--- Exercise goal ---
Everything from the line with "Click the ellipsis" through the final line of the listing below must be retyped exactly, apart from the pictures.
======== Data for the task ========
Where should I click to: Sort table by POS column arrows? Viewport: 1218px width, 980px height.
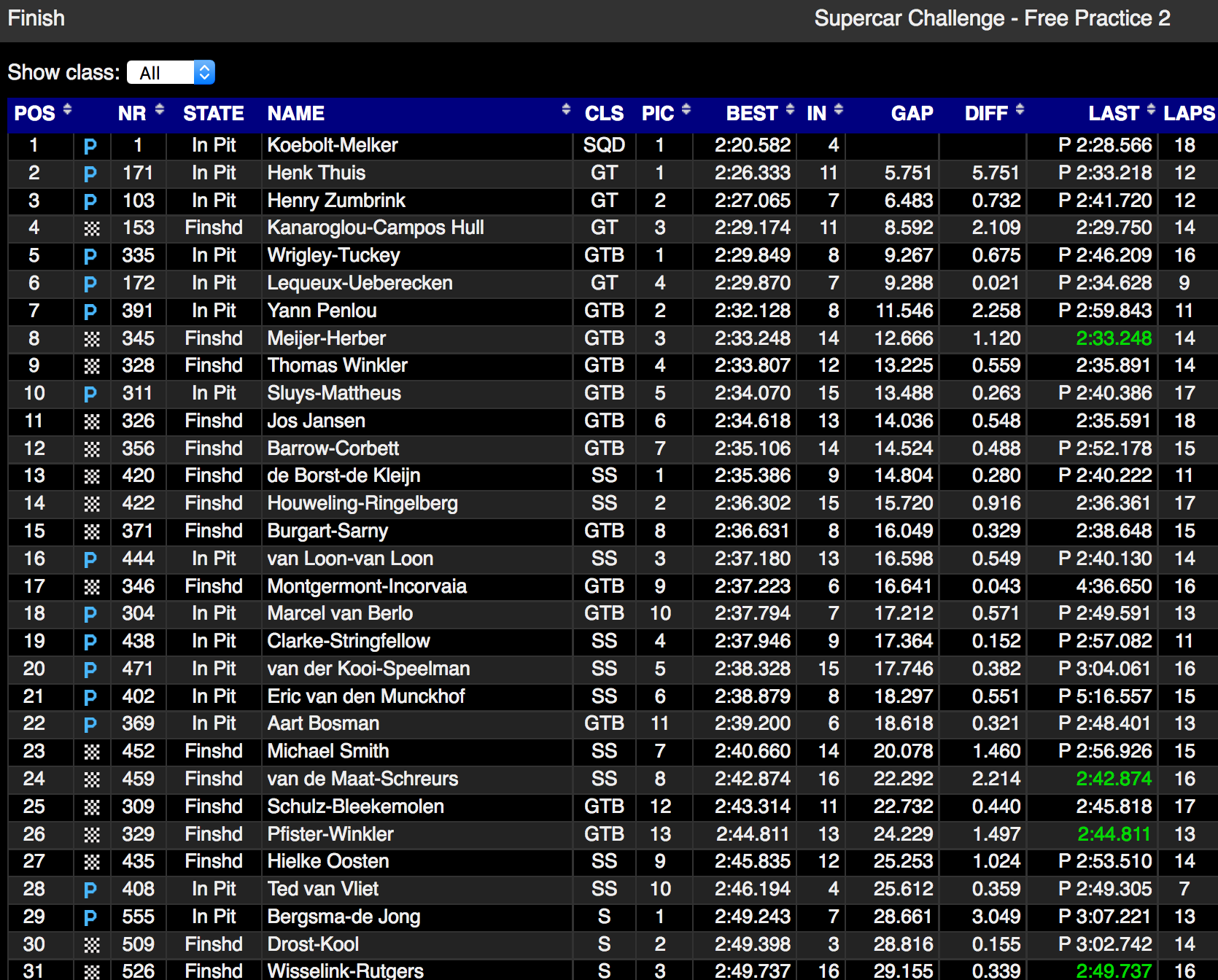click(67, 109)
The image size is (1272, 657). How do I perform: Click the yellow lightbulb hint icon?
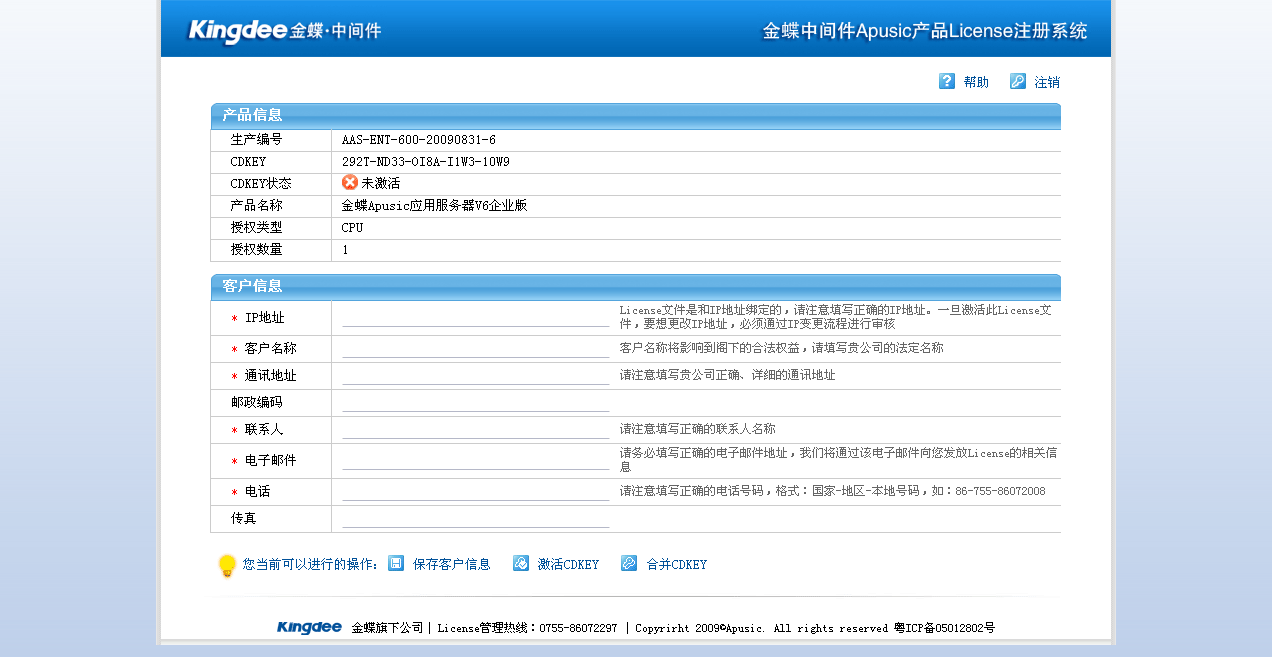point(227,566)
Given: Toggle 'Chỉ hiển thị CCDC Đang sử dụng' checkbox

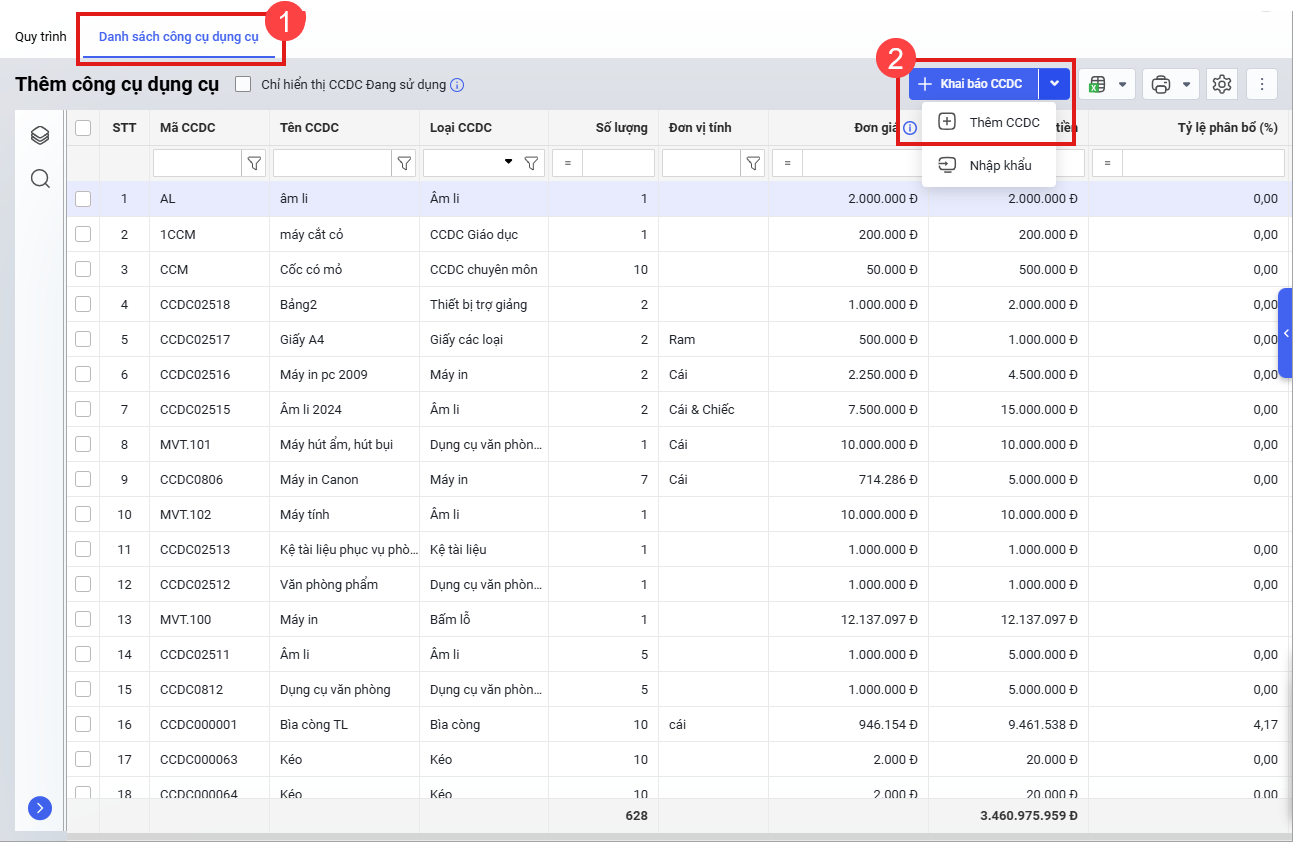Looking at the screenshot, I should (x=243, y=84).
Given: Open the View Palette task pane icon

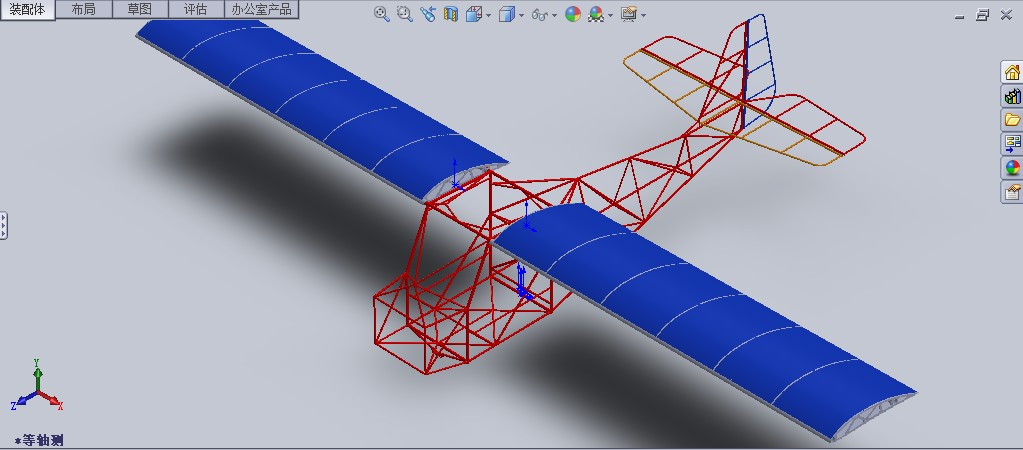Looking at the screenshot, I should 1012,143.
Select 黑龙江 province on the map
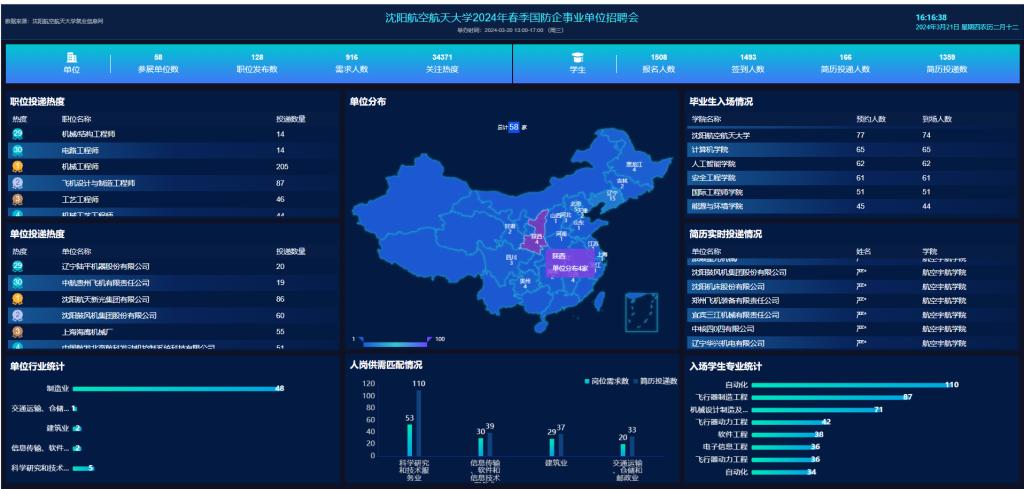The height and width of the screenshot is (489, 1024). [x=632, y=165]
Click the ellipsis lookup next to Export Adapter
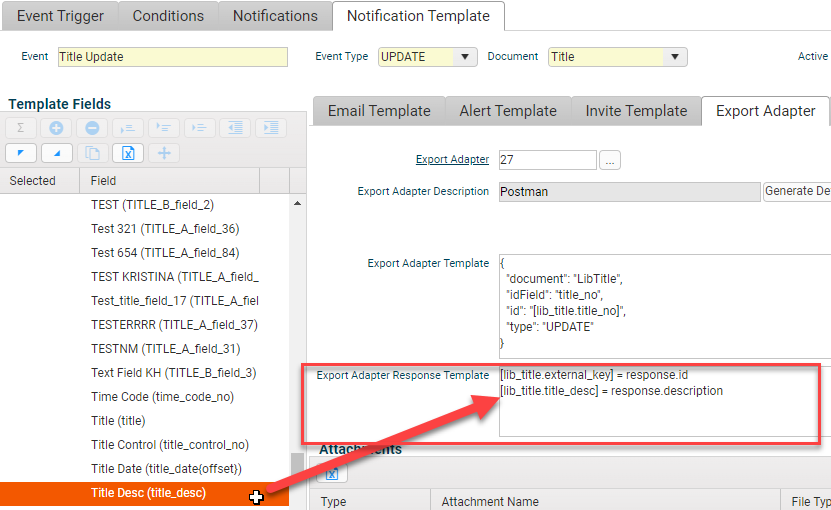The image size is (831, 510). point(611,160)
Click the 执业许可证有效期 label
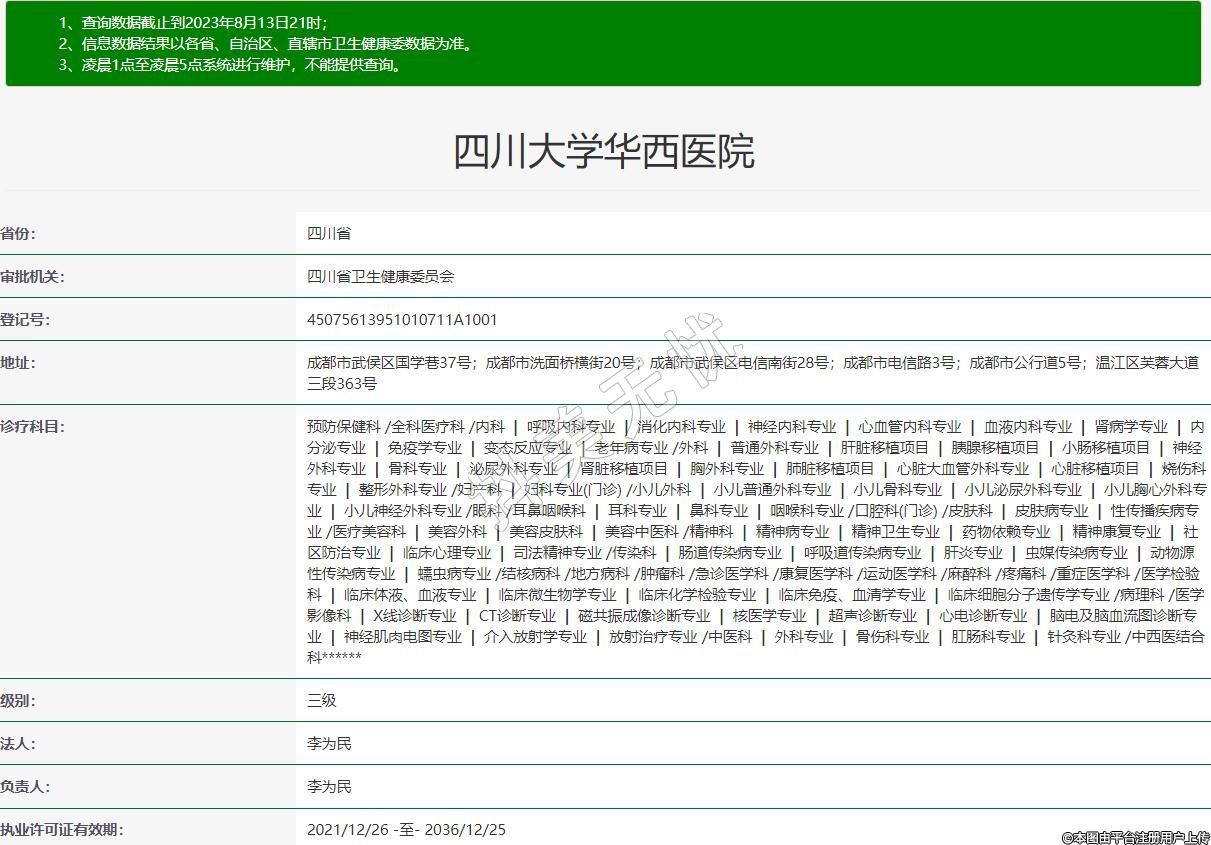The width and height of the screenshot is (1211, 845). pyautogui.click(x=62, y=830)
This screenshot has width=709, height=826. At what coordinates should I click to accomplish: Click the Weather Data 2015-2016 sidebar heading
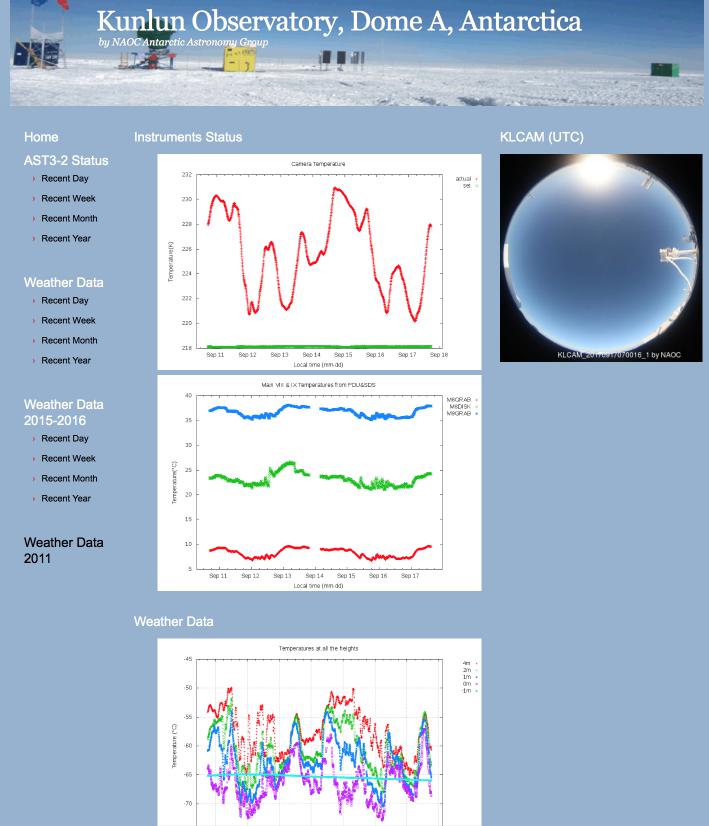point(63,412)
========
--- Expected answer ---
Click the ellipsis lookup next to Export Adapter
The image size is (831, 510). point(611,160)
Click the 执业许可证有效期 label
The width and height of the screenshot is (1211, 845). pyautogui.click(x=62, y=830)
This screenshot has width=709, height=826. At what coordinates should I click to accomplish: Click the Weather Data 2015-2016 sidebar heading
point(63,412)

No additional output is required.